## PROMPT:
Having found the line that contains "The height and width of the screenshot is (417, 471).", please retype only it and every line after it up to the end of the entries, exactly as written.

## MATERIAL PROVIDED:
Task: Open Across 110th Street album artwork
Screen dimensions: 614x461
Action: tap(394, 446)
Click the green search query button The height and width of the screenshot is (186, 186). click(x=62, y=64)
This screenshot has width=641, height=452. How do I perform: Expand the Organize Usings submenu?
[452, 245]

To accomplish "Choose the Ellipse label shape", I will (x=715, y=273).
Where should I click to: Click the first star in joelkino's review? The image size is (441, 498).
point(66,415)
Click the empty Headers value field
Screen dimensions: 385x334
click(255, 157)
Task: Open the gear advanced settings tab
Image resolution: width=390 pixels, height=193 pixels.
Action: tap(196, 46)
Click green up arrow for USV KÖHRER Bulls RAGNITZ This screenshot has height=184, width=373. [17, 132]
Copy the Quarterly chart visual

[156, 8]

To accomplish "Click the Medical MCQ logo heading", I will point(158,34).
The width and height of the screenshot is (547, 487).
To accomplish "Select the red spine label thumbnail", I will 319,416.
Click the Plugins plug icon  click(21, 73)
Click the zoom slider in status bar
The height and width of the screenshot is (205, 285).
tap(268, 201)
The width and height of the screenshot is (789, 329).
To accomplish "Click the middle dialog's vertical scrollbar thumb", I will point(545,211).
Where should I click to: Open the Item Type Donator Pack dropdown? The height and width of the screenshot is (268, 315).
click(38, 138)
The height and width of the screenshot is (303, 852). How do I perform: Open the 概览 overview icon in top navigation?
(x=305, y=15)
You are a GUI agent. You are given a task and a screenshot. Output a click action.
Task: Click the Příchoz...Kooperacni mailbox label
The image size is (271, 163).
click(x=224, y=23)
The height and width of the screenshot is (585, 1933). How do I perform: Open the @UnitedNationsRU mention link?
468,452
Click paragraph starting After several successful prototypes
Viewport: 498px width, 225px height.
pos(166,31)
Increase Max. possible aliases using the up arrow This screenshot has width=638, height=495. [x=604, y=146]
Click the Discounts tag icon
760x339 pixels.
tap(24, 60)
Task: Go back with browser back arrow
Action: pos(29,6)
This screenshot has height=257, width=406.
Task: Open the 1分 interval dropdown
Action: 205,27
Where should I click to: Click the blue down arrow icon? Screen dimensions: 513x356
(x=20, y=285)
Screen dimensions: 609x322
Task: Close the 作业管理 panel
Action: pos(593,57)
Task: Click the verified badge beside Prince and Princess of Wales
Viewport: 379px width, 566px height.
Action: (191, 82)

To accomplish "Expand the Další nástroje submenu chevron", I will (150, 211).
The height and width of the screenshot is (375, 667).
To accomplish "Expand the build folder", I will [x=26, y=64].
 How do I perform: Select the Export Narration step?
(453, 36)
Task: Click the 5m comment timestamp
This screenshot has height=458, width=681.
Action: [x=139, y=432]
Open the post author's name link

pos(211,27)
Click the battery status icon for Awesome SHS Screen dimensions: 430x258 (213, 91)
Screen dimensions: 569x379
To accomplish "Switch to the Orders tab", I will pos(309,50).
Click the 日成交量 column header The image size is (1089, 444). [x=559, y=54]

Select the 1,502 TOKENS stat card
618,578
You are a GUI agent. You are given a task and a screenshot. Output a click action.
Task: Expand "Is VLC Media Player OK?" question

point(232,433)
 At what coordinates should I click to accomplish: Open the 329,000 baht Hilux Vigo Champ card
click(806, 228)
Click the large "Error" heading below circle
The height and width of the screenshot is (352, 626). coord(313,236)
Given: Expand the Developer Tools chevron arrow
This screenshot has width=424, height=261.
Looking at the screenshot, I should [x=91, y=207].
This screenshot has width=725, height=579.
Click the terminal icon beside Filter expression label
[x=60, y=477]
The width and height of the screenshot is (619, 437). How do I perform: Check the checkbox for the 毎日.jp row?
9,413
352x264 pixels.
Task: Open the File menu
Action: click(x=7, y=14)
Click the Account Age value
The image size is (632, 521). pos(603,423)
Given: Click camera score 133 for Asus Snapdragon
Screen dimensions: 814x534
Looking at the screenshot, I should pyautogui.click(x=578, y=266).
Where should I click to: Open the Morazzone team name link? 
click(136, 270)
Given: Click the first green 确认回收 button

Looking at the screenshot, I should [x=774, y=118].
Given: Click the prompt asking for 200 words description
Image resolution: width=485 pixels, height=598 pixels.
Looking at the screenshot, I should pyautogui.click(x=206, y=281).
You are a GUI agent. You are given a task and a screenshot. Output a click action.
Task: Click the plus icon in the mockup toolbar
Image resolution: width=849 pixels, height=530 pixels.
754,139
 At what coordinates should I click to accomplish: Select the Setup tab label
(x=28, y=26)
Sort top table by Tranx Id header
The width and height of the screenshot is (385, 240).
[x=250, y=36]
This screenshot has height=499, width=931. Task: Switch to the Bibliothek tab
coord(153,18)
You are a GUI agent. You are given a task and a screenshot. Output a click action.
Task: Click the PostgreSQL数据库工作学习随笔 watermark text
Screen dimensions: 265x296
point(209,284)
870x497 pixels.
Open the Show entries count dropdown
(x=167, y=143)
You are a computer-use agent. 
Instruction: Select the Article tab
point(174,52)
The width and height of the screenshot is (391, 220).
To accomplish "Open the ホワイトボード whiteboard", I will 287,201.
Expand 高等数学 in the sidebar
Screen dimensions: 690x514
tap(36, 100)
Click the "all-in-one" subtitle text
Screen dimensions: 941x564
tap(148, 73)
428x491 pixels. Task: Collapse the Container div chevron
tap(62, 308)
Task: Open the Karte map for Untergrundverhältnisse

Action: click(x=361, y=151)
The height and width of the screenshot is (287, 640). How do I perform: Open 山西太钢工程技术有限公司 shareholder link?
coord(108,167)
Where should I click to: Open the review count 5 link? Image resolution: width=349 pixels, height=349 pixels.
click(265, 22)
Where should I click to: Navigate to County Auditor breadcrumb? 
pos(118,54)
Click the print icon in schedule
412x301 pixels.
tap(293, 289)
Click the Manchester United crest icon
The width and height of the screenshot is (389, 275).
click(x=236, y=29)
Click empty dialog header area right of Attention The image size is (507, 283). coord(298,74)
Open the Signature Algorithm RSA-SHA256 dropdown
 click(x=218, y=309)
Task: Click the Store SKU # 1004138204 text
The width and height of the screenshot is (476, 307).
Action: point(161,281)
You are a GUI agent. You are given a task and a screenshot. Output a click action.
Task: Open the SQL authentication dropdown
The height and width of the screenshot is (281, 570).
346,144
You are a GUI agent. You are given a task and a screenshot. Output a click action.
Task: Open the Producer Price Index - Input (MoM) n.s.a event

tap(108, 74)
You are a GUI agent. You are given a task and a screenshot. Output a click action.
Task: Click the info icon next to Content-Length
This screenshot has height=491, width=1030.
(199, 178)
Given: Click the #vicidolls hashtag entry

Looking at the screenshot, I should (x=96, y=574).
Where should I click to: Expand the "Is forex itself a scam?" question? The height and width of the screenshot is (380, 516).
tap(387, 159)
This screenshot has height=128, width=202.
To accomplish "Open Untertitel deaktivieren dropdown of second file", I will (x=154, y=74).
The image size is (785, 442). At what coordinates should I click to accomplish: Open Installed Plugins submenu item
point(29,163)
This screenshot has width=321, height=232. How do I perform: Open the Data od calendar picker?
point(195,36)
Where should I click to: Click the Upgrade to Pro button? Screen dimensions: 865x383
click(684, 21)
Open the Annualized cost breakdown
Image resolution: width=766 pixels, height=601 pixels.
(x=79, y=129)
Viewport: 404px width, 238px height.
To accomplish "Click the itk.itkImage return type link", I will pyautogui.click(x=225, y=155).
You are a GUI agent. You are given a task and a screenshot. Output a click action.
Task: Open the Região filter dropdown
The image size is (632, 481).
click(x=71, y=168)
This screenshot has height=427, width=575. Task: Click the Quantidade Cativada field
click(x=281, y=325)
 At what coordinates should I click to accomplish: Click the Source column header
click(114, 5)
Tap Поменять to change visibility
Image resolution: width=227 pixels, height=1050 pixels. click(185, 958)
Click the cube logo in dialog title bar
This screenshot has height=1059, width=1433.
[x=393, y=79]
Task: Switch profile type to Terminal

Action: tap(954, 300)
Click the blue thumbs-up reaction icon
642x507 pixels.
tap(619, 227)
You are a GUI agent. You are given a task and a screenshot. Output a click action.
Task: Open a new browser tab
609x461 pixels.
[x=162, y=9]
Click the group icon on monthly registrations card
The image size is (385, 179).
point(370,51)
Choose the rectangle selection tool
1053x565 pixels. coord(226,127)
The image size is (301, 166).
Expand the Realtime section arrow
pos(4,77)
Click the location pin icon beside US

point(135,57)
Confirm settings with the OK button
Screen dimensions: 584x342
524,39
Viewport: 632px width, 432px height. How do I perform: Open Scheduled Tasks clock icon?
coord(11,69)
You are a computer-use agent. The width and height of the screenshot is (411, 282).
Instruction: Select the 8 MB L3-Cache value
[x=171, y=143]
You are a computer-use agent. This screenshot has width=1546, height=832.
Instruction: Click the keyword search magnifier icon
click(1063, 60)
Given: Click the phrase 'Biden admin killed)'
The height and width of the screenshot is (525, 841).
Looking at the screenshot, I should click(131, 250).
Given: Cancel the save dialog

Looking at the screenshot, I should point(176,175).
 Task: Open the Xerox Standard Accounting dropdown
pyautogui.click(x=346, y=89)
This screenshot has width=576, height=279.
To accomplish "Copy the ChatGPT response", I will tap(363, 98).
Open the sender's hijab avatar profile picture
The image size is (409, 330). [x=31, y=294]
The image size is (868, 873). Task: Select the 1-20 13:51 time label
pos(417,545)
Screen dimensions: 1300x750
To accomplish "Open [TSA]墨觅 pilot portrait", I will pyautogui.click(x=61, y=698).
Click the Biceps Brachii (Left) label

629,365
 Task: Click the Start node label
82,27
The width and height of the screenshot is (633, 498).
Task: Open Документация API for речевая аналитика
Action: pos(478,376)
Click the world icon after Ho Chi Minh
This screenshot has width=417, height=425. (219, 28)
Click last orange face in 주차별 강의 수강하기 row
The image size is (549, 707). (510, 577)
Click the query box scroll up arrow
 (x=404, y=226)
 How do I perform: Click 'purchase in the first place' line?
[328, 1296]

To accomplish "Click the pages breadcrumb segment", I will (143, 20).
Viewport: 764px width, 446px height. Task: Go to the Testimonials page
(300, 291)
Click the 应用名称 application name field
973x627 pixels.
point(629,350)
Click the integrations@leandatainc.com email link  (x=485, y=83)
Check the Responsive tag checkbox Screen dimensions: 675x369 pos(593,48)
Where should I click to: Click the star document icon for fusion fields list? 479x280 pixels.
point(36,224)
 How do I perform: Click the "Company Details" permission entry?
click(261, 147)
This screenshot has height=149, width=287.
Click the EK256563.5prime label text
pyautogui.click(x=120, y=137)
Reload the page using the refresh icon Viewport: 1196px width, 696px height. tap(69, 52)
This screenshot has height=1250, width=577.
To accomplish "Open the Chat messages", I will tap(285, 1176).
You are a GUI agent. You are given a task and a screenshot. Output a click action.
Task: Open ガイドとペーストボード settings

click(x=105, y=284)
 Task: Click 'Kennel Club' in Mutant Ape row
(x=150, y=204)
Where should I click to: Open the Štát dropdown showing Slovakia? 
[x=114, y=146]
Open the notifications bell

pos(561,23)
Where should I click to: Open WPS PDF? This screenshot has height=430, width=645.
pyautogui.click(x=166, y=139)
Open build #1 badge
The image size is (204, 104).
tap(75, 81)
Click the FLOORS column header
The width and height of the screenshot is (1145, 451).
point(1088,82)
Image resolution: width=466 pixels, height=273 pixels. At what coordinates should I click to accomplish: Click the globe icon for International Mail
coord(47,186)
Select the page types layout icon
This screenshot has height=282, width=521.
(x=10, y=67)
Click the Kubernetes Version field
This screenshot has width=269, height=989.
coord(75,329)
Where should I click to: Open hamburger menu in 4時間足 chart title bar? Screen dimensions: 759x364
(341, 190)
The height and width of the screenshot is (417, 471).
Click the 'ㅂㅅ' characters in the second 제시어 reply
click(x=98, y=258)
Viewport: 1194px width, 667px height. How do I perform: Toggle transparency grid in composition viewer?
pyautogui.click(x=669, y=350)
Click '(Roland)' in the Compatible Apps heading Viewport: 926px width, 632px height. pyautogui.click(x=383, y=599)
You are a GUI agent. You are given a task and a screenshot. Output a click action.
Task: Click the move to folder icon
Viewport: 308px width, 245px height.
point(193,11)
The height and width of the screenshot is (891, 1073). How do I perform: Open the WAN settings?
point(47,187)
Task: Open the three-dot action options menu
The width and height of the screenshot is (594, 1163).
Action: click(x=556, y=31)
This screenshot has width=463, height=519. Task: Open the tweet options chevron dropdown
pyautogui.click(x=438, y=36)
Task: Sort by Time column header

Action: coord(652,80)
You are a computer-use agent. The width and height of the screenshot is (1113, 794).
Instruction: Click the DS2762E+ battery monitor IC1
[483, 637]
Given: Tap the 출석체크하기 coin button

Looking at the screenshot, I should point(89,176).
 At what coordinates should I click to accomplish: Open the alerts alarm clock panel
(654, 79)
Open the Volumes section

## COMPLETED TASK:
The height and width of the screenshot is (417, 471).
Click the 'ㅂㅅ' characters in the second 제시어 reply
click(x=98, y=258)
Viewport: 1194px width, 667px height. How do I perform: Toggle transparency grid in composition viewer?
pyautogui.click(x=669, y=350)
Click '(Roland)' in the Compatible Apps heading Viewport: 926px width, 632px height. pyautogui.click(x=383, y=599)
You are a GUI agent. You are given a task and a screenshot. Output a click action.
Task: Click the move to folder icon
Viewport: 308px width, 245px height.
point(193,11)
The height and width of the screenshot is (891, 1073). How do I perform: Open the WAN settings?
point(47,187)
Task: Open the three-dot action options menu
The width and height of the screenshot is (594, 1163).
Action: click(x=556, y=31)
This screenshot has width=463, height=519. Task: Open the tweet options chevron dropdown
pyautogui.click(x=438, y=36)
Task: Sort by Time column header

Action: coord(652,80)
You are a computer-use agent. The width and height of the screenshot is (1113, 794).
Instruction: Click the DS2762E+ battery monitor IC1
[483, 637]
Given: Tap the 출석체크하기 coin button

Looking at the screenshot, I should point(89,176).
 At what coordinates should I click to accomplish: Open the alerts alarm clock panel
(654, 79)
Open the Volumes section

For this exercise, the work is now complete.